Rouamba Arnaud conclut à l’inexactitude de la version de Zida Jean. Il soutient que le local a été fermé par Zida Jean avant même la fin du mois d’avril 2004; Que la baisse sensible de sa consommation d’électricité pendant cette période en est la preuve; Qu’au surplus, la consommation pour les mois suivants est nulle alors que le maquis restaurant qu’il exploitait ne peut fonctionner sans électricité; Que de même, dans le PV en date du 02 novembre 2006 ayant fait suite à une sommation de restituer qui lui a été faite, Zida Jean a prétendu avoir fermé le local en raison de ce qu’il devait 03 mois d’arriérés de loyers et que les voisins se plaignaient de l’excès de bruit; Que cela prouve qu’il ne dit pas la vérité; Que n’ayant pas occupé sa maison jusqu’en octobre comme il le prétend, il ne peut être tenu d’arriérés de loyers; Que de même, pour ce qui est du matériel, il l’a toujours réclamé à Zida Jean; Que ce dernier lui a toujours donné de faux rendez-vous pour sa restitution de sorte qu’il n’est pas comptable des frais exposés et ne peut en être tenu; Qu’il demande donc le rejet de la demande reconventionnelle de Zida Jean et réitère ses prétentions.
DISCUSSION
Sur la demande principale
Attendu qu’il résulte des articles 101 et 102 de l’Acte uniforme OHADA portant droit commercial général que la résiliation du bail commercial pour inexécution doit l’être par voie judiciaire et après une mise en demeure d’un mois d’avoir à respecter les engagements en souffrance.
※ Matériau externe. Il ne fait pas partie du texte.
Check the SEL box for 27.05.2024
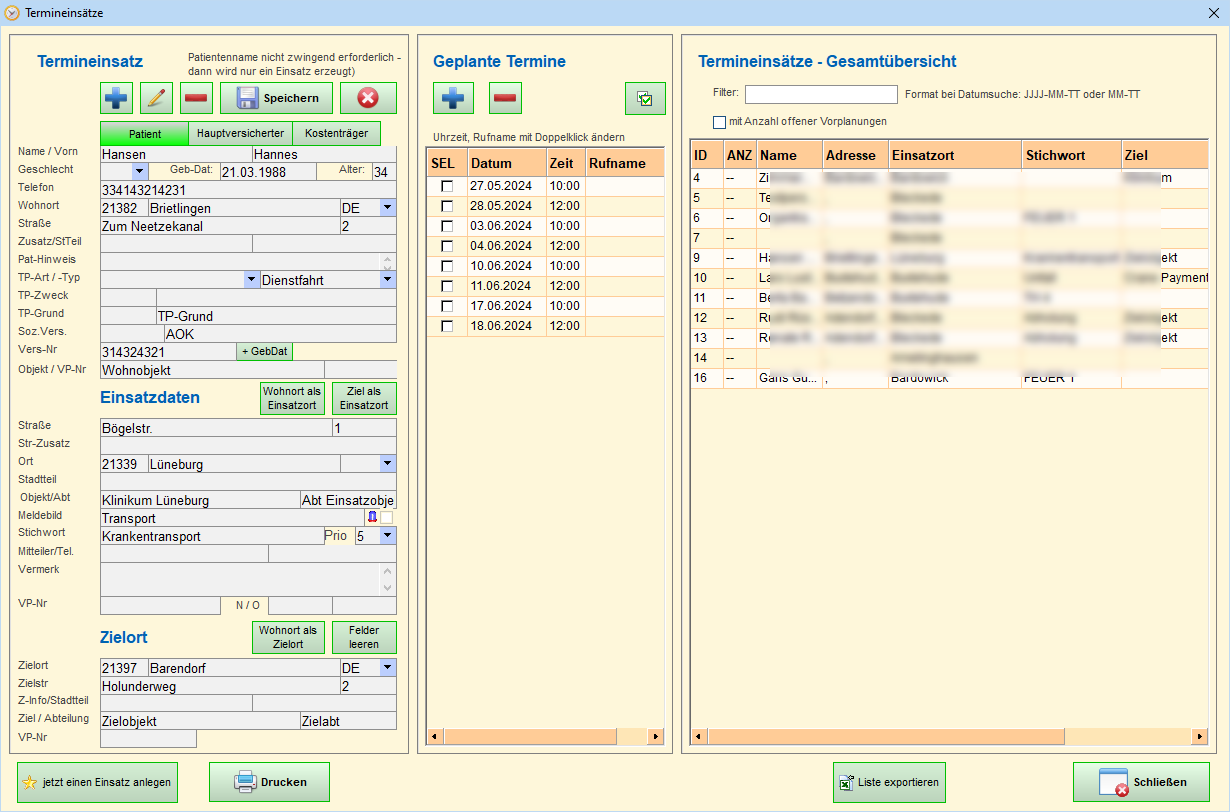1230x812 pixels. 447,186
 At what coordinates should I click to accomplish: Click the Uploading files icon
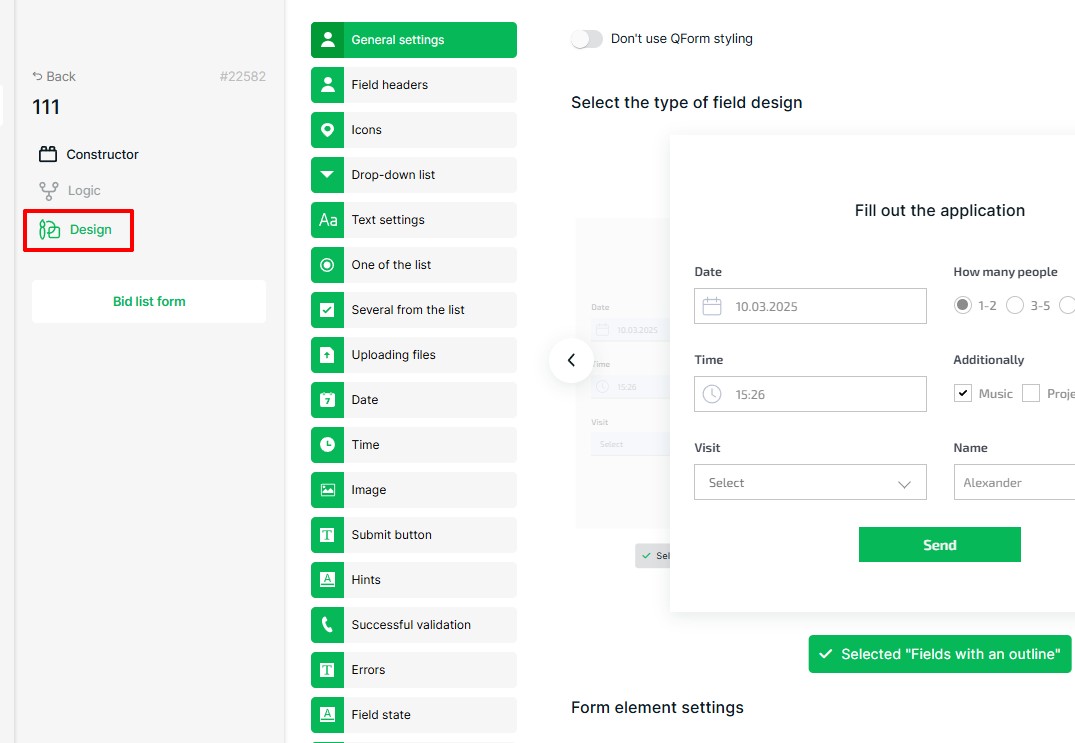point(327,355)
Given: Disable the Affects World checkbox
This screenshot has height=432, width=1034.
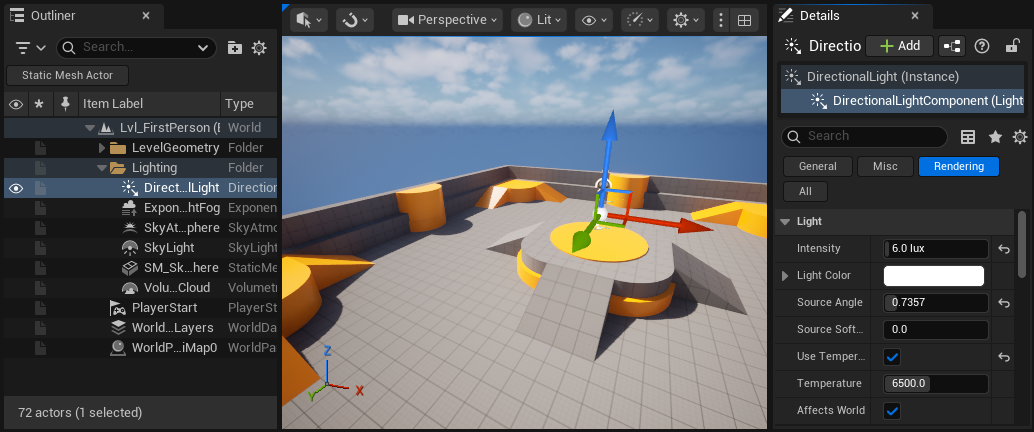Looking at the screenshot, I should click(892, 411).
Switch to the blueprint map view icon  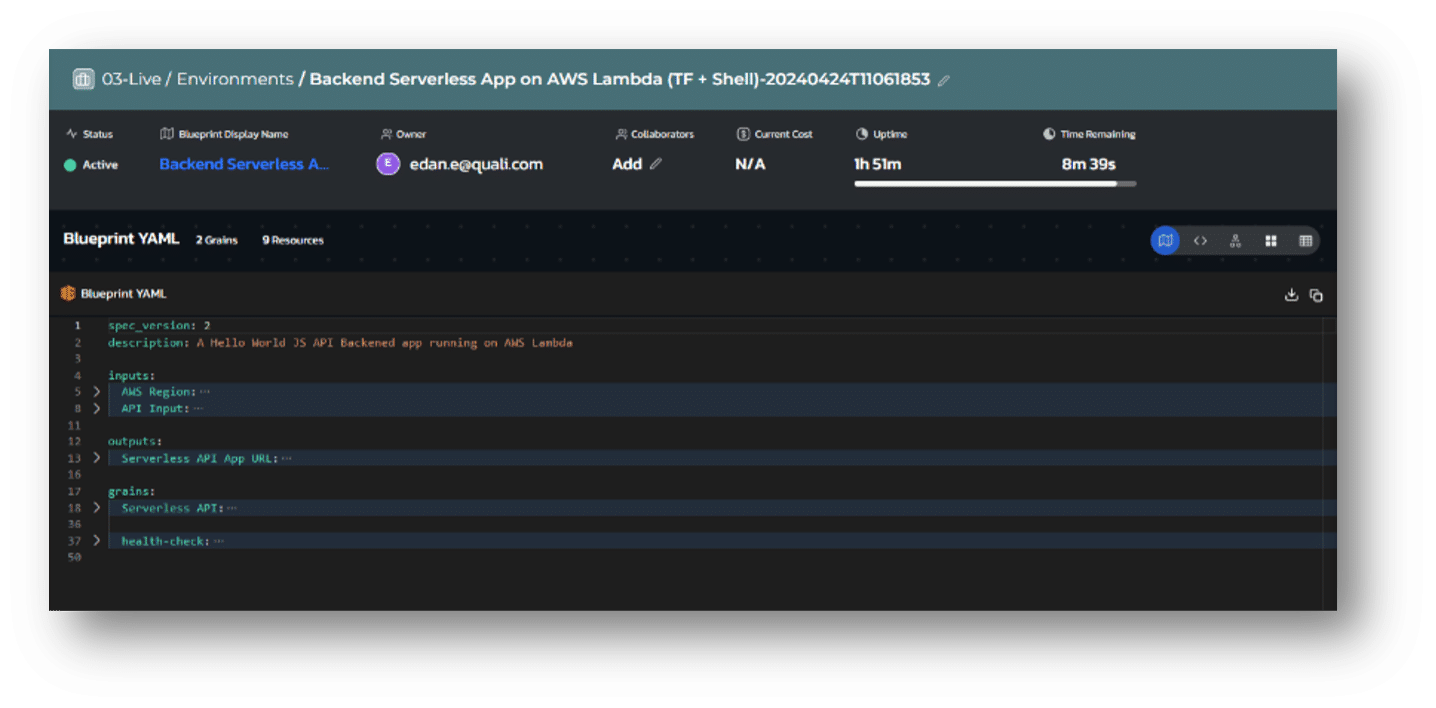1165,241
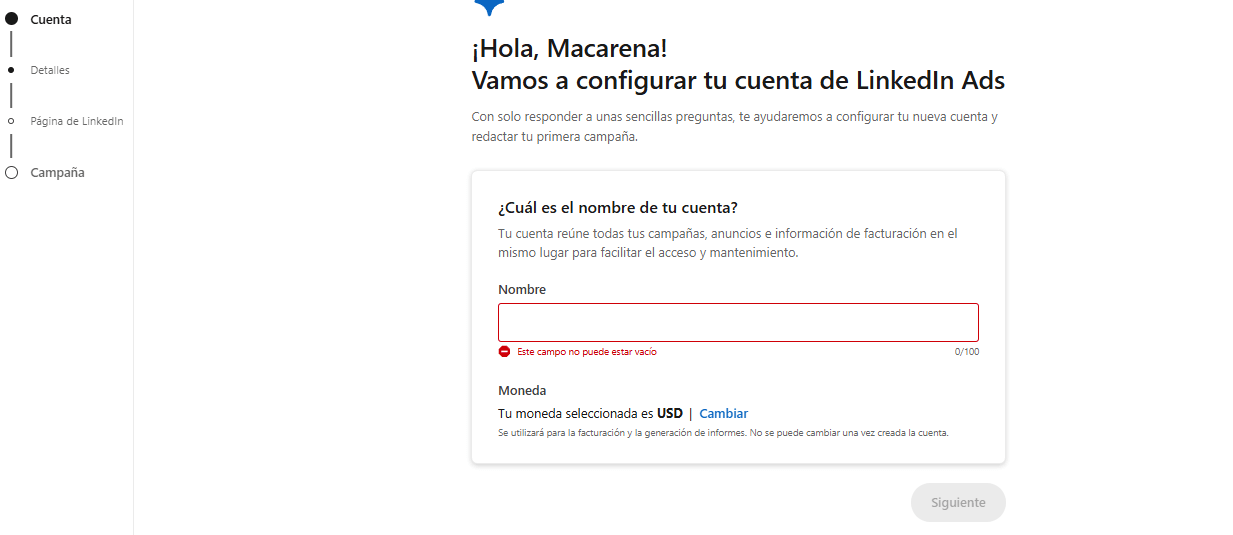Image resolution: width=1233 pixels, height=535 pixels.
Task: Click the Detalles step dot icon
Action: click(12, 70)
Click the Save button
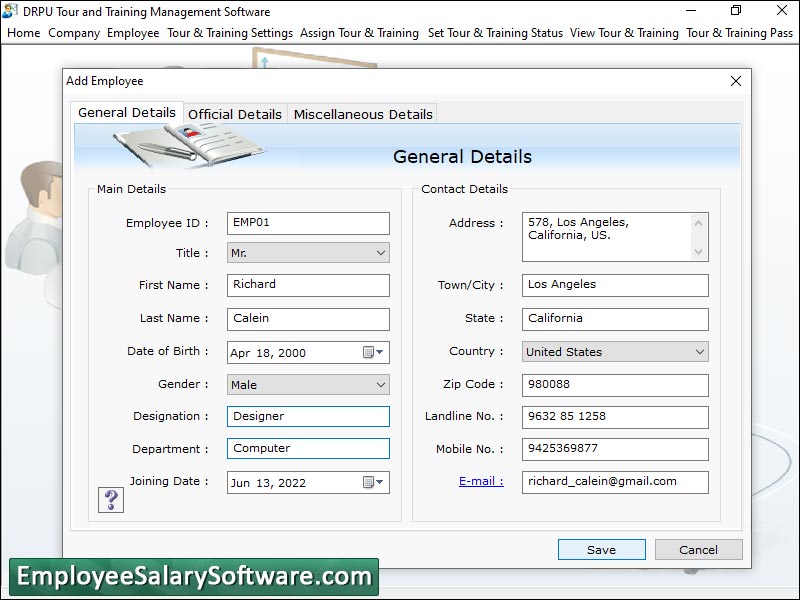 click(601, 549)
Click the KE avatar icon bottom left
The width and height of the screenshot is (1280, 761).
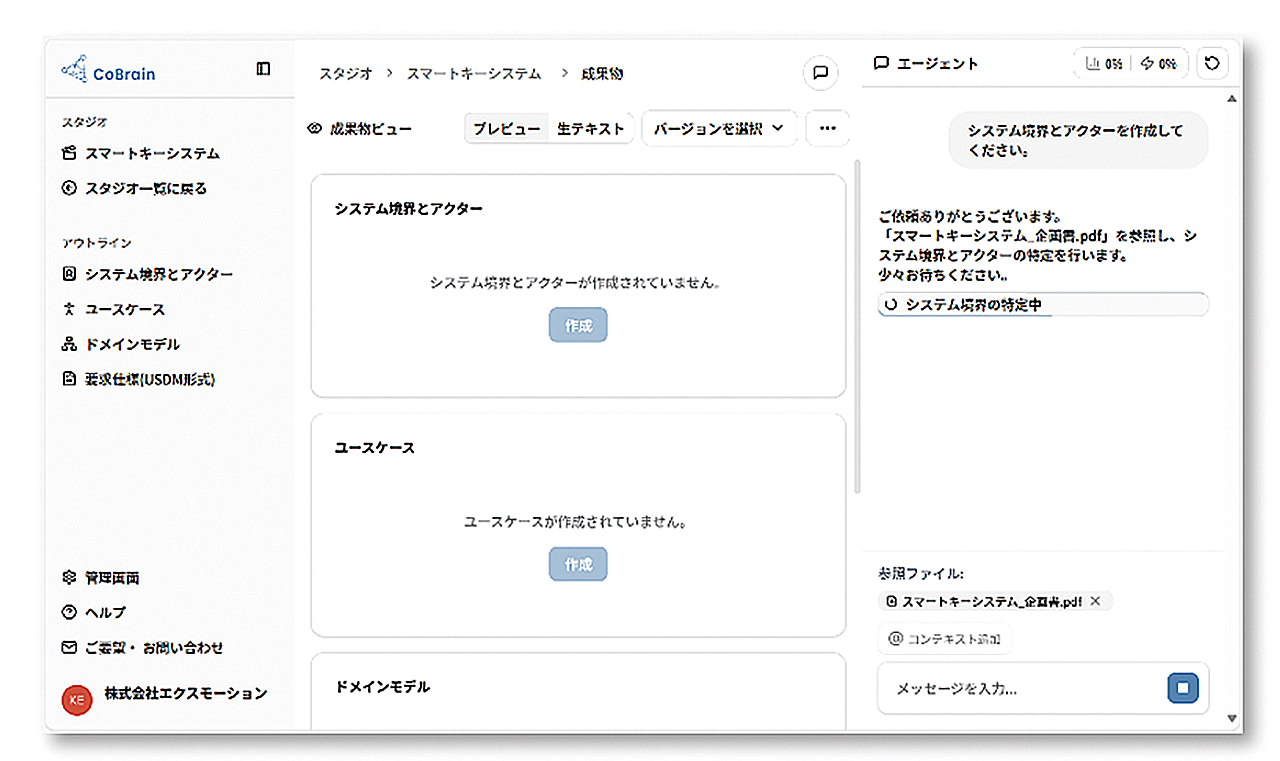pos(77,700)
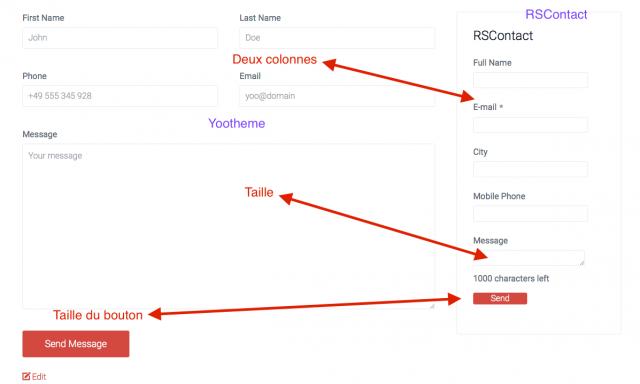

Attendu qu’en l’espèce, Zida Jean qui reproche dans ses écritures à Rouamba Arnaud un défaut de paiement des loyers et de factures d’électricité a procédé à la résiliation de leur bail sans égard aux conditions sus visées; Qu’il suit qu’en agissant ainsi, il a commis une faute.
Attendu du reste que s’agissant de la réalité des motifs, il résulte des pièces produites que les déclarations de Zida Jean lors de la sommation interpellative et celles résultant de ses écritures manquent de concordance; Qu’en effet, lors de la sommation interpellative, il a prétendu avoir résilié le contrat parce que le preneur lui devait au moins trois mois d’arriérés et parce que les voisins se plaignaient d’un excès de bruit résultant de la gestion du fonds de Rouamba Arnaud; Que cependant, dans ses écritures, il excipe l’existence de 09 mois d’arriérés de loyers alors qu’au moment où la sommation interpellative lui a été adressée, il disposait de tous les éléments pour parler avec la même précision si tant est que cela est vrai.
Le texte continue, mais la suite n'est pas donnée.